View Full Version : Valve Guides
manelord
09-06-2009, 04:14 PM
Can anyone advise me how much is a fair price to pay for Valve Guide repairs on a 3lt 2nd Gen Verada, she puffs out a little smoke on start up, and after running for a little while.
My Mech. says it would be a major job, so any help would be much appreciated.
magna buff
09-06-2009, 04:19 PM
a guess
how many km has this motor done ?
to do all the valve guides on heads should be about $1000
the (blocks)edit heads have to be heated and refitted with new valve guides
you could just have the valve stem seals replaced to see if that reduces the smoke
that way the heads dont have to come off
the seals can be replaced quite quickly
Magna diver
09-06-2009, 04:26 PM
Agree with Magna Buff. Ask your mechanic if he can change the valve stem seals without removing the heads ie: compressed air line fitting in the spark plug hole & compressed air to hold the valve shut whilst using a spring compressor to compress the springs in situ.
Madmagna
09-06-2009, 04:40 PM
To change the guides you do not heat the block you heat the heads, the guides are in the heads not the block, typo I am sure
The stem seals are very well known on the second gens for going hard and then you get that puff
These are not hard to do on car, have done more sets than I have had hot meals lol
Mrmacomouto
09-06-2009, 08:10 PM
These are not hard to do on car, have done more sets than I have had hot meals lol
Time for a new partner.
Stupid question, what are valve guides?
Magna diver
09-06-2009, 08:26 PM
Valve guides are the part of the head that the valve stems run up and down in as the valves open and close. Once the valve guides are machined the valve seats are machined to match the guides so as to ensure correct alignment of the valve sealing face to the head. On cast iron heads they are usually machined into the head during manufacture. On aluminium heads they are an insert which is fitted into the head during manufacture therefore allowing the valve stem to run up and down in a grade of material more compatible to the valve than the aluminium cylinder head material. In short-replacing valve guides in an aluminium head = heads off, guides replaced & reamed as required, valve seats re-machined / re aligned to new guides, valves with worn stems replaced, valve stem seals replaced etc = approx $1000.00
Cheers
Elwyn
09-06-2009, 10:50 PM
Yep, basically whay Magna diver has said....
if your heads are a lump of softish alloy, and your valves are fairly hard metal to withstand heat and compression/detonation - it makes sense that the hard thin rod which is the valve "stem" would chew through the alloy as valves move up and down a zillion times every time you make a trip to the shops for milk.
The valve GUIDE is a tube of harder metal let into the soft alloy of the head, so that valve stem has something durable to rub against.

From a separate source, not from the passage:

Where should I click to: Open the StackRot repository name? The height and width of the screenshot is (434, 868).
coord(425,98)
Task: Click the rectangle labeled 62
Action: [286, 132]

On the "outside" end of the valve guide (ie: away from the combustion chamber) the Valve Stem Seals are a flexible material pressing on the thin rod Valve Stem and also sealing against the Valve Guide - the idea being to keep oil from running excessively down the lengthof the valve stem and being burnt in combustion chamber leading to smokey exhaust.
Now if the Valve GUIDES (the tube of harder metal let into the softish alloy head, remember) if these guides are worn, they let the thin valve stem (like a bit of rod) have too much slop in the guide....... may even "wobble" - so if guides are worn, not even the most-super-duper-brand-new set of Valve Stem Seals will cope with the excessive movement. A decent and honest mechanic will assess whether the guides are worn beyond the ability of new seals to cope.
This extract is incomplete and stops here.